## TASK DIRECTIONS
Would you repeat exactly the part of the listing below that runs from the line containing "Office (252, 2271)" down to the line containing "Bundles & Deals (267, 2257)", inclusive, and nothing else?

## PROVIDED RECORDS
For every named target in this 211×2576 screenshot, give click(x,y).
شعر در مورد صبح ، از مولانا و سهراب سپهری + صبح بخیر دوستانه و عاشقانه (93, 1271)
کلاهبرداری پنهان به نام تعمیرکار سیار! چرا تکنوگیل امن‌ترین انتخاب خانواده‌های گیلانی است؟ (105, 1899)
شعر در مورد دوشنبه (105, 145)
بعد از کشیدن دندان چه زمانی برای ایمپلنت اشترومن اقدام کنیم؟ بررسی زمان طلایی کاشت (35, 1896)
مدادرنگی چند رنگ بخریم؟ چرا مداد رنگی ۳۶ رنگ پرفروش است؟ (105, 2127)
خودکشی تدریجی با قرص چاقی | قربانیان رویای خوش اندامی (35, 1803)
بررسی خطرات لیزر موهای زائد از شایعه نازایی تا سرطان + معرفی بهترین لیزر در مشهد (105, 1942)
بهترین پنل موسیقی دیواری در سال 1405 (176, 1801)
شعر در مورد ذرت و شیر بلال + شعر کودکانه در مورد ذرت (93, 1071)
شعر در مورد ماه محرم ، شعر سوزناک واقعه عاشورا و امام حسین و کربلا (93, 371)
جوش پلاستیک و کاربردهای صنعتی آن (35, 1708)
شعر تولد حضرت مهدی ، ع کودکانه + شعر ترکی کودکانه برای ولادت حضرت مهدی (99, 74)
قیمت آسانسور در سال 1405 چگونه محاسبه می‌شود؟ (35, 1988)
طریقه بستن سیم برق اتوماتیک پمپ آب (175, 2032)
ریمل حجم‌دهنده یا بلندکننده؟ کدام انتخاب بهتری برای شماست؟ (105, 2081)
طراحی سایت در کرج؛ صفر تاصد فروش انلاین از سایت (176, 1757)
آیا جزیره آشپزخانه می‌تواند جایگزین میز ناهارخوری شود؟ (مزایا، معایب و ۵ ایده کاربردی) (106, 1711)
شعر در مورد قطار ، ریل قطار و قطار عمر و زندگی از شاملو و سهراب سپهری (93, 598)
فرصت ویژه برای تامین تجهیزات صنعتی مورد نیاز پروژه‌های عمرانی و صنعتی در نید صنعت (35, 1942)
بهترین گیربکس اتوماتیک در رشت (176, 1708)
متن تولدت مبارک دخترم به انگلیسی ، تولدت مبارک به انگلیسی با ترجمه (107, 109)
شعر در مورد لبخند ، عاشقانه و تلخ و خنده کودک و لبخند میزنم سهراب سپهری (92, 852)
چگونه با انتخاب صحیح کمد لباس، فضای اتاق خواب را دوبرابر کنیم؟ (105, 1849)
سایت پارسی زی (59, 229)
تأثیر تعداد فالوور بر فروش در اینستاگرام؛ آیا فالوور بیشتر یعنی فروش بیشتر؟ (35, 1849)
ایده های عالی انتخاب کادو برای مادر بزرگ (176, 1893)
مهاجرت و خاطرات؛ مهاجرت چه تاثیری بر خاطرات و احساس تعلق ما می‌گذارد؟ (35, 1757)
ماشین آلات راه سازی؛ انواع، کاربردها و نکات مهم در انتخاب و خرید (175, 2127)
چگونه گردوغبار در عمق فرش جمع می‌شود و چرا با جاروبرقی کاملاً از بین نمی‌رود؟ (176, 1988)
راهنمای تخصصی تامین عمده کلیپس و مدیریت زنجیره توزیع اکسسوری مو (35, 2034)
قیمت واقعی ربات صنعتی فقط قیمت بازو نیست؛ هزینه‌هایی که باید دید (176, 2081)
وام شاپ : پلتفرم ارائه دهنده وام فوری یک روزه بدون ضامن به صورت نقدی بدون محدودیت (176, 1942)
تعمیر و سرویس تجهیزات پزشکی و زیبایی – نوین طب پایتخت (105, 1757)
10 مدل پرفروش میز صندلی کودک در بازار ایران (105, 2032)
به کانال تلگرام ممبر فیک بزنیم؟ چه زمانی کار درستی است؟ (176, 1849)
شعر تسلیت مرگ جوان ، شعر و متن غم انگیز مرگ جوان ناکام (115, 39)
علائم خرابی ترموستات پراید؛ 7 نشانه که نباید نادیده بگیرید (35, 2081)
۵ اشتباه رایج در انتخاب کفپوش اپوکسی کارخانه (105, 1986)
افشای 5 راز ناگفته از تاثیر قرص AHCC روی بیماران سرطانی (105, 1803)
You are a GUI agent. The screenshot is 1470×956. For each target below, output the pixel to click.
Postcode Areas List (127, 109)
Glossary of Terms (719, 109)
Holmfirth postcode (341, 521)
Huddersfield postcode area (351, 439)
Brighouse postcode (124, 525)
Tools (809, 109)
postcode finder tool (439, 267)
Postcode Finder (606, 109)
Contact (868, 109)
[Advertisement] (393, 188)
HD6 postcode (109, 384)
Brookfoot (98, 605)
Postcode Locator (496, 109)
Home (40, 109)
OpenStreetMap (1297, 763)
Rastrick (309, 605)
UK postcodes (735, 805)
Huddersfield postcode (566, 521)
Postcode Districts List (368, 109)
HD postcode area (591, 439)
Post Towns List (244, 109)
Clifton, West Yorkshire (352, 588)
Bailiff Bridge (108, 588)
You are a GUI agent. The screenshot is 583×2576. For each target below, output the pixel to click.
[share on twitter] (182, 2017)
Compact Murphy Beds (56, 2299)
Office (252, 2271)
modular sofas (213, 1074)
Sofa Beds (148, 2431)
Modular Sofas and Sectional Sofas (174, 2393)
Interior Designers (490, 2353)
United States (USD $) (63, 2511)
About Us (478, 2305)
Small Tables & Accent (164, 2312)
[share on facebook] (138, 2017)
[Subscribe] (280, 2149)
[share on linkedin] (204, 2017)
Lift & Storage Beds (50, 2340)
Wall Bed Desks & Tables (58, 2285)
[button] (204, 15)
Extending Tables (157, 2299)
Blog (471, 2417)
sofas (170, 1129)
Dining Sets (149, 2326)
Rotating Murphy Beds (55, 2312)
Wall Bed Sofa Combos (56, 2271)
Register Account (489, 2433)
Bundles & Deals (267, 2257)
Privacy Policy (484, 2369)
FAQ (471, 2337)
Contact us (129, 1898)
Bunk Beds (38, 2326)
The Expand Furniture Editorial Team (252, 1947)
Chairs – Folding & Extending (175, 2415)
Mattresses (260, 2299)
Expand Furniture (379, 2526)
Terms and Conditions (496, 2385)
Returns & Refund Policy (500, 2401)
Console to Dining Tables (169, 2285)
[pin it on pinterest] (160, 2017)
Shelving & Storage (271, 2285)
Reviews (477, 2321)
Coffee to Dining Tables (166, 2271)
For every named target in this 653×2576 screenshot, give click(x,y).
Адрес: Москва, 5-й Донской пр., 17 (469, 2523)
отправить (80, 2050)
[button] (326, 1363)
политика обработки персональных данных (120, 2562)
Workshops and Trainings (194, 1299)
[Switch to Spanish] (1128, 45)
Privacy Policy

## WORKED SOLUTION
Office (252, 2271)
modular sofas (213, 1074)
Sofa Beds (148, 2431)
Modular Sofas and Sectional Sofas (174, 2393)
Interior Designers (490, 2353)
United States (USD $) (63, 2511)
About Us (478, 2305)
Small Tables & Accent (164, 2312)
[share on facebook] (138, 2017)
[Subscribe] (280, 2149)
[share on linkedin] (204, 2017)
Lift & Storage Beds (50, 2340)
Wall Bed Desks & Tables (58, 2285)
[button] (204, 15)
Extending Tables (157, 2299)
Blog (471, 2417)
sofas (170, 1129)
Dining Sets (149, 2326)
Rotating Murphy Beds (55, 2312)
Wall Bed Sofa Combos (56, 2271)
Register Account (489, 2433)
Bundles & Deals (267, 2257)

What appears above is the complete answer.